Justice Waterman also raised concerns about imposing a lower standard for state regulation in Iowa, a state that upholds higher standards for other government actions, such as an individual’s right to privacy in discarding garbage. He argued that it would be troubling for the court to grant more constitutional protection to trash set out for collection than to a woman’s autonomy and control over her own body.
The other three justices disagreed, asserting that the lower court’s injunction should have been lifted since the heartbeat ban was still valid law and was only blocked by an outdated legal standard. Justice Christopher McDonald expressed this view in his opinion, which Justices Matthew McDermott and David May joined. Justice McDermott further criticized his colleagues for engaging in speculation about the intentions of the legislative and executive branches when the heartbeat law was enacted.
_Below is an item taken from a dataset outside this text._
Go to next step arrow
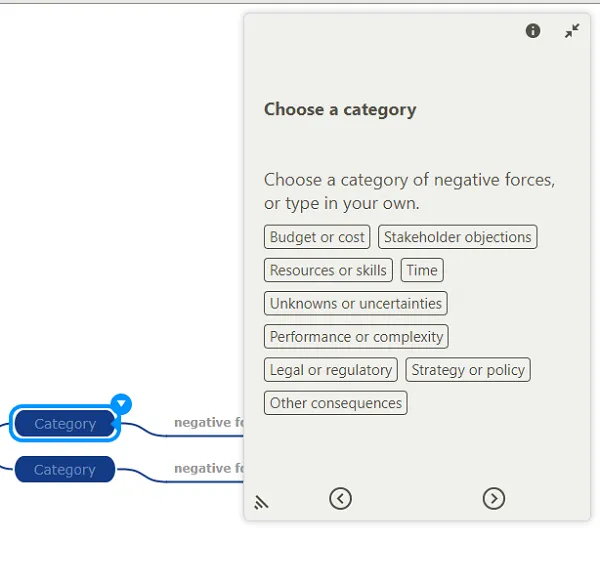 494,498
The ruling received mixed reactions. While the Alliance Defending Freedom, represented by Senior Counsel Chris Schandevel, acknowledged the state Legislature’s power to reenact the ban, he expressed disappointment in the outcome. Schandevel urged the legislature to intensify its efforts to establish further protections for unborn children through legislation.
The evenly divided Iowa Supreme Court decision maintained the block on the state’s six-week abortion ban, ensuring continued access to abortions for the time being. However, the ruling also leaves room for the state Legislature to reintroduce the restriction, prompting ongoing debates and legal battles over reproductive rights in Iowa.